- **Goal of the exercise**
Identify every line of the records that contains the string "dimensions" and copy each one. Case counts.

- **Material to process**
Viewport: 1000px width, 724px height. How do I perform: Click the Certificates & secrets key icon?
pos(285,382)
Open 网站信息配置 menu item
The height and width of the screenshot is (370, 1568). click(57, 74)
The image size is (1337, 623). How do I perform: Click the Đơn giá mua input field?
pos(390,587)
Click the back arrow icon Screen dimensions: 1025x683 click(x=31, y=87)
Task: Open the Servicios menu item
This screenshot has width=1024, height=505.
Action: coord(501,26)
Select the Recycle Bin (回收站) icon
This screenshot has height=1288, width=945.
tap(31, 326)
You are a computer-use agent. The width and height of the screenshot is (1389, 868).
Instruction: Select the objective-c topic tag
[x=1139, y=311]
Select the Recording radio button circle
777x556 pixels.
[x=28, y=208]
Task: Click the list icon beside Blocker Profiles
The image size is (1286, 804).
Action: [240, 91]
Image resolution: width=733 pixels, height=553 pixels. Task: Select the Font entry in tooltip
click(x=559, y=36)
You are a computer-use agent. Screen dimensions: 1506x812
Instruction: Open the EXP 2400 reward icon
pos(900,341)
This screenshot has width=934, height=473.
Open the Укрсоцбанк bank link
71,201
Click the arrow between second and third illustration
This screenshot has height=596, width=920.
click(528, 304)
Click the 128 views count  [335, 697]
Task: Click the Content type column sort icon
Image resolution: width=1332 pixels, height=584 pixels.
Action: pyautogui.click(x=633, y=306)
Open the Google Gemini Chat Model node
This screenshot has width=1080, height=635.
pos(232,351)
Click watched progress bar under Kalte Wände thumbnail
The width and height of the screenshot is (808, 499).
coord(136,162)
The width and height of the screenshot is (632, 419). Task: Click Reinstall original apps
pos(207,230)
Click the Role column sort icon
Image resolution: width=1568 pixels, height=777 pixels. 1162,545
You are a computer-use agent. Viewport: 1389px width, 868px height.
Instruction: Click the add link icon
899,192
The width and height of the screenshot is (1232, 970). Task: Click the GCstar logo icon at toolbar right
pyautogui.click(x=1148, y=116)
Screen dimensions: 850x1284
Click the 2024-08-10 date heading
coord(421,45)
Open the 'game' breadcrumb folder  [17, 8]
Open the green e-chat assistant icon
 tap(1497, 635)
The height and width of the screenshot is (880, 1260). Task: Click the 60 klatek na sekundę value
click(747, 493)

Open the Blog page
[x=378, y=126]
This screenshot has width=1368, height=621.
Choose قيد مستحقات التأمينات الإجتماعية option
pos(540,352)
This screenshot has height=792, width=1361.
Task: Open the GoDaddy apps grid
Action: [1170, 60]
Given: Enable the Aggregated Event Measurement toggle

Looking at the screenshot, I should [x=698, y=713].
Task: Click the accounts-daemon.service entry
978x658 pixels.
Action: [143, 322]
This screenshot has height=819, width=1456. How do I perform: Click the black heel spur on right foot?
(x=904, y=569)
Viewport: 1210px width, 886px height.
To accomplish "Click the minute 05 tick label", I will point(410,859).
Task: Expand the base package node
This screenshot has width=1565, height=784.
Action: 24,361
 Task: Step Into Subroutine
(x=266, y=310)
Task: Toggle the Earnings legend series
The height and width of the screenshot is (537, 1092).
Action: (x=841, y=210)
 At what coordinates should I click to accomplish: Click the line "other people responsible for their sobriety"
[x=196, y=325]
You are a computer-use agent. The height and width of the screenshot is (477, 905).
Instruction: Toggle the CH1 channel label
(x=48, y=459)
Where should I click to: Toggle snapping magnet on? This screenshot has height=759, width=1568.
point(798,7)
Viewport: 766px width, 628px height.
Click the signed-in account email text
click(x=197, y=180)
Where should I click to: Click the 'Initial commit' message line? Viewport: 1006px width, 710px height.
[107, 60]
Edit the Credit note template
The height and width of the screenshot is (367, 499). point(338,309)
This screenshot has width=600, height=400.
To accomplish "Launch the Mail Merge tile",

- **Answer to the problem**
Click the back arrow icon Screen dimensions: 1025x683 click(x=31, y=87)
You are a computer-use agent. Screen dimensions: 1506x812
Screen dimensions: 850x1284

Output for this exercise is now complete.